**WHAT YOU NEED TO DO**
**1.** Reproduce the passage on breaking down tasks, starting at "In this particular" and ending at "reasons jimrandomh describes.", and switch "component parts" to "individual pieces".
**2.** Proceed with the discussion of how GTD handles breaking tasks down, picking up after its final sentence.

**SOURCE PASSAGE**
:::::
I have tried that strategy before, and I found it disastrously bad. First, breaking large tasks into small ones, and tweaking the breakdown, is a task itself, which can be used to procrastinate from things that actually need doing. And second, it makes todo lists appear very large, which gave me decision paralysis when it came time to pick something from the list.
I think the standard GTD advice is that you’re supposed to be breaking the important tasks down into a lot of little trivial tasks.
jimrandomh:
I have tried that strategy before, and I found it disastrously bad. First, breaking large tasks into small ones, and tweaking the breakdown, is a task itself, which can be used to procrastinate from things that actually need doing. And second, it makes todo lists appear very large, which gave me decision paralysis when it came time to pick something from the list.
Here’s a terrific example of how people end up saying they tried things that didn’t work, when they aren’t actually talking about the same thing that’s being suggested.
In this particular case, the way in which tasks are broken down is important. GTD does not say to break a task down into its component parts and add them all to your lists. In fact, ISTR it advising against this, for the very reasons jimrandomh describes.
:::::
**RECORDS**

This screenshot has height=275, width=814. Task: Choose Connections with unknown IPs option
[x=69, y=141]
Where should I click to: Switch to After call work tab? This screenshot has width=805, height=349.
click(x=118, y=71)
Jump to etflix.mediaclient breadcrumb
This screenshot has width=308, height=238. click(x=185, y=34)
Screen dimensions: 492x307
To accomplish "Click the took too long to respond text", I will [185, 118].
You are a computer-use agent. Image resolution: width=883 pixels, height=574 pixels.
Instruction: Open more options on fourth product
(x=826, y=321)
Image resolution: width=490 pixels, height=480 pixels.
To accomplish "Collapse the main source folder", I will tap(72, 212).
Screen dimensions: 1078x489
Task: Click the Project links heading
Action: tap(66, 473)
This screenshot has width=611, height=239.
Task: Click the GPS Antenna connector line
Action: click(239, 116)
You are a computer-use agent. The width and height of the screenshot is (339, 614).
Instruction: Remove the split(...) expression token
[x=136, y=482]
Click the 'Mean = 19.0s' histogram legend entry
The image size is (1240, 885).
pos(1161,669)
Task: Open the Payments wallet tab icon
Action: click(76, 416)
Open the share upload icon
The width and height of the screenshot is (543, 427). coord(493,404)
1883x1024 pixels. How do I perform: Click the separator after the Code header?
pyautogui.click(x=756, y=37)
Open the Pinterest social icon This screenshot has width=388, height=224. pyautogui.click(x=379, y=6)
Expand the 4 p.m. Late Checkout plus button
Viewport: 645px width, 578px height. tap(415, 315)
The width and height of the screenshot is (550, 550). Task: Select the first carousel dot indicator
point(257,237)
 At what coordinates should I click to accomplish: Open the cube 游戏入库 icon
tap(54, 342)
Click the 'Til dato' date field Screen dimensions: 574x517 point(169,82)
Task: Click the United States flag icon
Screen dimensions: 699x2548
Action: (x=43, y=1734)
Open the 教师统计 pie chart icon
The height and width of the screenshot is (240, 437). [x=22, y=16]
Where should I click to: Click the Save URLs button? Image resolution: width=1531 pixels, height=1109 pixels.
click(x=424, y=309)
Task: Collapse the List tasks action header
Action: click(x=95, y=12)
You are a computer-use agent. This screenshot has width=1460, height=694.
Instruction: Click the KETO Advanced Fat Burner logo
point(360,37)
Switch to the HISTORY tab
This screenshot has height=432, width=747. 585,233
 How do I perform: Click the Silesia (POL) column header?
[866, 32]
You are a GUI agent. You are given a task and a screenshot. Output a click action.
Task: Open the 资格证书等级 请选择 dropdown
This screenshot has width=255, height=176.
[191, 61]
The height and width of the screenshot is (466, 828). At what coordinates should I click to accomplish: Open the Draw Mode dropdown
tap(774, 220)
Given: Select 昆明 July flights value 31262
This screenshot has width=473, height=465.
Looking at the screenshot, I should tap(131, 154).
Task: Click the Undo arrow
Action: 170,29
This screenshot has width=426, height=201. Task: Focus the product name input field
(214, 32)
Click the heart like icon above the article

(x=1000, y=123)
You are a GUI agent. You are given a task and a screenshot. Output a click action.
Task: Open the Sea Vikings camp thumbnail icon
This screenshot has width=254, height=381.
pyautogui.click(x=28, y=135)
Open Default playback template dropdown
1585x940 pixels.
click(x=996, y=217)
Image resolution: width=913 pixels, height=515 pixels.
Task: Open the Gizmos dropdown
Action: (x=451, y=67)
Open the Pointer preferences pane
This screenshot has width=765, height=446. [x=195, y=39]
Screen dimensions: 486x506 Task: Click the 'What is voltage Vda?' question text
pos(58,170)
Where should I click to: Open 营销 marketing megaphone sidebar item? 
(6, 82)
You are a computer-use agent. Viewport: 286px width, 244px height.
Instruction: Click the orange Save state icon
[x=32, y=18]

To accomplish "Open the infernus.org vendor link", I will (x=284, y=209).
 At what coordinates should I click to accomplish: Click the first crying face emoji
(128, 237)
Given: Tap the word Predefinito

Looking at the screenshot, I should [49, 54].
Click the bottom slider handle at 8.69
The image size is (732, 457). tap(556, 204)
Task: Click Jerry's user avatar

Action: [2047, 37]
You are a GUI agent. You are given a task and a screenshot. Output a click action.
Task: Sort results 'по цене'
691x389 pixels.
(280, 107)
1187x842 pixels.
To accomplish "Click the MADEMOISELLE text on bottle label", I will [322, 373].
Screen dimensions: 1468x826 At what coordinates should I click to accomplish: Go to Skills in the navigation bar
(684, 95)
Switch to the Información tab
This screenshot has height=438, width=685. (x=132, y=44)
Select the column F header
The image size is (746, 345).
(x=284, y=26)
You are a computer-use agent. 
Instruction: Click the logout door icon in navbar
:::::
**ANSWERS BELOW**
**1.**
In this particular case, the way in which tasks are broken down is important. GTD does not say to break a task down into its individual pieces and add them all to your lists. In fact, ISTR it advising against this, for the very reasons jimrandomh describes.

**2.**
What GTD advises you is to look at a large task on your “projects” list, and simply write down the NEXT trivial task that needs to be done on it. The breakdown is parallel/incremental, occurring each time you review your projects list or finish a task related to the project, and think of something else to do.
Human beings are rather bad at discussing cognitive algorithms in general—we tend to dramatically simplify our descriptions in ways that make algorithms with significant differences in steps and impact sound “the same”.
And I’m quoting both gwern and jimrandomh here because it’s not that either of them made a mistake, per se: gwern described the GTD strategy in a way that is incomplete but not false, and neither did jimrandomh make a false statement about GTD; he made a true statement about something that is not GTD.
However, a third party reading this exchange could easily come to the conclusion that they had just read a report of GTD sucking—and choose not to investigate or evaluate GTD!
This happens with the discussion of almost any method of thinking or organizing: simplified not-false descriptions of technique X are then linked to procedure Y which fits the same description but doesn’t work as well, leading to an eventual widespread conclusion among non-insiders of X that X “doesn’t work”.
When teaching cognitive algorithms, it is important to be precise, since parallel, serial, incremental, etc. algorithms have very different performance characteristics, memory and “hardware” requirements, etc., even when they’re run on the human platform.
(Edit to add: Note that this is not a fully general argument for dismissing criticisms of X; it is an argument for making damn sure you reduce X and Y to concretely-defined steps that include all of X’s claimed distinctions, before you apply criticism of Y to criticism of X. And the more “popular” X is, the more important it is to do this, because the more popular it is, the more likely you are to have heard only a watered-down version of it.)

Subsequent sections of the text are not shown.